China Daily Brief Editorial
Strategic Insight
China Daily Brief

SMIC’s co‑CEO Zhao Haijun told investors on 11 February that the company expects to expand monthly capacity this year by an amount equivalent to about 40,000 12‑inch wafers compared with the end of last year. He noted that SMIC added roughly 50,000 12‑inch wafer equivalents in 2025 and will continue to invest heavily in 2026 to capture growing on‑shore manufacturing demand.

Zhao warned, however, that the timing of that new capacity is uncertain. Because of external factors the company accelerated purchases of some critical tools, but complementary supporting equipment has not all been bought; as a result, machines already acquired may not be sufficient to produce full rated output this year. That caveat reflects the practical challenge of turning ordered equipment into commercial wafer production when supply chains, installation and qualification all need to keep pace.

The spending binge has lifted revenue growth but brought a familiar consequence: higher depreciation. SMIC expects total depreciation to rise by roughly 30% year‑on‑year in 2026 as newly completed plants move out of their ramp‑up or “opening” phase and begin regular accounting of asset write‑downs. Management says it will try to blunt the profit impact by driving higher utilization and pursuing cost‑reduction measures internally.
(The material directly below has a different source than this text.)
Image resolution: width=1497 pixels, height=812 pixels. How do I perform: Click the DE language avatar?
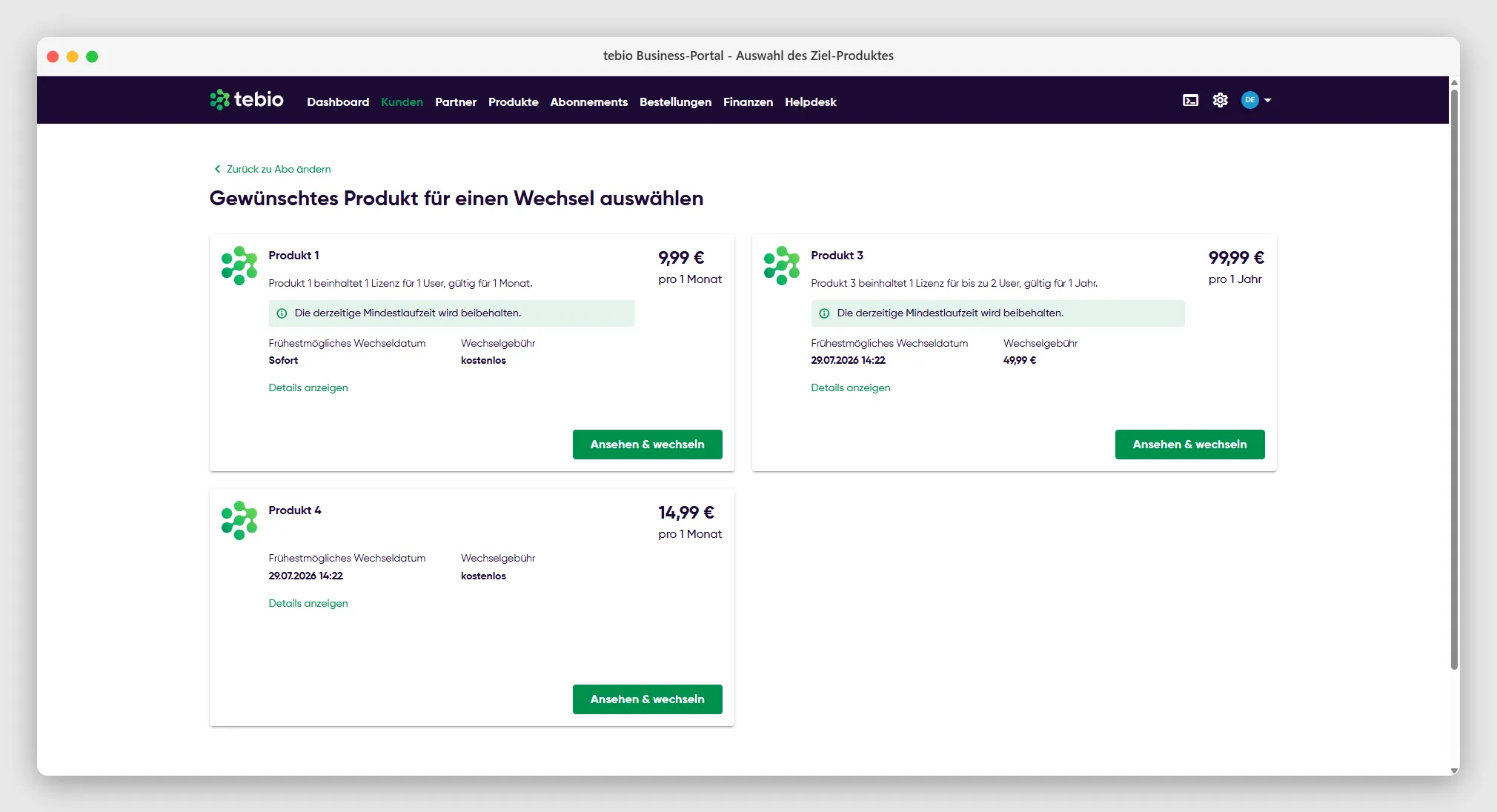1250,100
For international readers, the numbers matter because SMIC is China’s largest pure‑play foundry and a focal point of Beijing’s push to bolster domestic chip manufacturing amid tight export controls on advanced equipment. Adding tens of thousands of 12‑inch wafer equivalents strengthens the country’s capacity for mainstream logic and analogue production used across automotive, industrial and consumer electronics supply chains.
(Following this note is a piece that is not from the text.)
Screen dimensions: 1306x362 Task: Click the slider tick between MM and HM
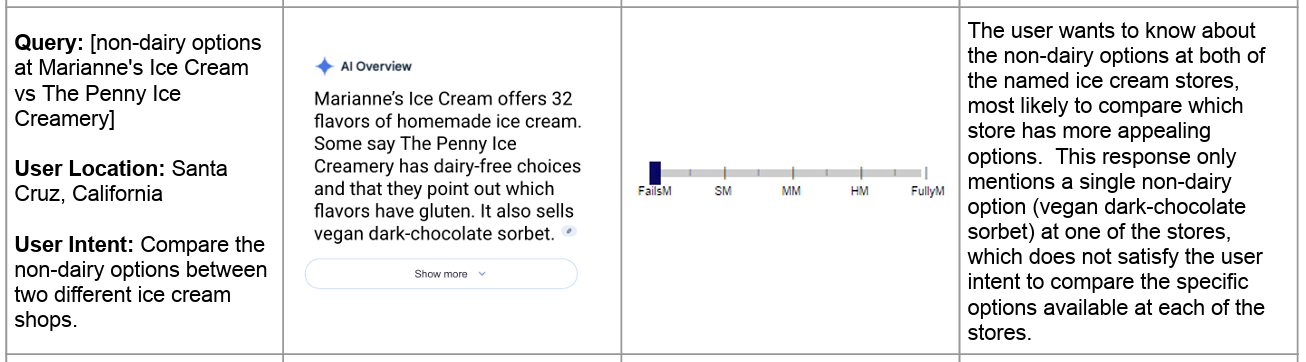tap(826, 173)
Operationally, the firm faces two linked risks. First, front‑loading purchases in a constrained market can leave the company with tools that cannot be integrated into a finished production line until further kit arrives, delaying revenue from those investments. Second, heavy capital spending raises a break‑even utilization threshold: if fabs do not run at high throughput, depreciation and fixed costs will compress margins even as revenue grows.

Strategically, the expansion underscores a near‑term trade‑off for Chinese foundries: accelerate capacity now to secure equipment and meet policy objectives, while accepting short‑term margin pain as assets are written down. The medium‑term payoff—greater on‑shore supply for mature nodes—will depend on SMIC’s ability to convert installed tools into sustained output, to secure inputs and talent, and to maintain customer demand amid a cyclical semiconductor market.

Investors and customers should watch three indicators in the coming quarters: actual wafer starts and fab utilization rates, the pace of complementary equipment deliveries and qualifications, and gross‑margin trends as depreciation begins to hit the income statement. Those metrics will determine whether the company’s aggressive capex strategy yields durable capacity gains or a period of under‑utilised assets and margin pressure.